Great reality television revolves around a shortage of some kind: living space, attractive women, millionaire bachelors. Or, you know, kidneys:
A Dutch reality show that claims to be trying to draw attention to a shortage of organ donors said Tuesday it will go ahead with a program in which a terminally ill woman will choose a contestant to receive one of her kidneys.
Big Donor Show has been attacked as unethical and tasteless. At least one member of the Dutch parliament plans to ask the government to block Friday's broadcast.
Viewers will be able to vote for the candidate they feel is most deserving via SMS text message, but "Lisa will determine who the happy one is," BNN said in a statement.
"We know that this program is super controversial and some people will think it's tasteless, but we think the reality is even more shocking and tasteless: waiting for an organ is just like playing the lottery," Laurens Drillich, chairman of the BNN network, said in a statement.

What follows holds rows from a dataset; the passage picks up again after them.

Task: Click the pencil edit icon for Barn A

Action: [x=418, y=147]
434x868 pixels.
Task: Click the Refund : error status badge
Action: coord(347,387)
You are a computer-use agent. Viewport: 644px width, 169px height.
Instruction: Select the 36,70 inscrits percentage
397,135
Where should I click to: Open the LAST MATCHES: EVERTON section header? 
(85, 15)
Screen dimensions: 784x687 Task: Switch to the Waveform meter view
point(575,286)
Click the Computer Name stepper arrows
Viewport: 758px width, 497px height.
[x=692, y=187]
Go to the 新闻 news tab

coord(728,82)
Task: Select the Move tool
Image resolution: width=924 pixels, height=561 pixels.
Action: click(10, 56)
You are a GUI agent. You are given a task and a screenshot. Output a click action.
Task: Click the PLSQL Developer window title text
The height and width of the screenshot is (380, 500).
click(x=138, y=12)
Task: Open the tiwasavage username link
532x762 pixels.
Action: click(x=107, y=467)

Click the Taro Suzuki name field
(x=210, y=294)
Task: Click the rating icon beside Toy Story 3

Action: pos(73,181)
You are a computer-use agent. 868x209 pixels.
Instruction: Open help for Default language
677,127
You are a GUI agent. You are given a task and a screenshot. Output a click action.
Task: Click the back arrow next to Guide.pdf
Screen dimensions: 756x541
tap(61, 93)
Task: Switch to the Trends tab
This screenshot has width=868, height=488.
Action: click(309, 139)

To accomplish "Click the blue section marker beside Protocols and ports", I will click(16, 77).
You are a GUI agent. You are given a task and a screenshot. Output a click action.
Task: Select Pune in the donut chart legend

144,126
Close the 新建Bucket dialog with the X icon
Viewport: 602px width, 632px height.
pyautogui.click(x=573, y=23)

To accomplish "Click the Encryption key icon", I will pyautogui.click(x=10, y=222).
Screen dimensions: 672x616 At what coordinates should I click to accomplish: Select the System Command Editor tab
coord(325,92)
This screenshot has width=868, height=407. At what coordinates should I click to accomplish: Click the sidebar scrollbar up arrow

Well, it's really not at all "like playing the lottery." Developed countries do not distribute kidneys randomly. Criteria are drawn up, and the organ-worthiness of individuals determined. Organ-based reality TV is sad and grotesque precisely to the extent that it caricatures typical organ allotment systems; where sick people aren't allowed to pay for something they need, they must prove themselves worthy of a gift. Are Lisa's criteria for organ-worthiness any less valid than those of the United Network for Organ Sharing? Discuss.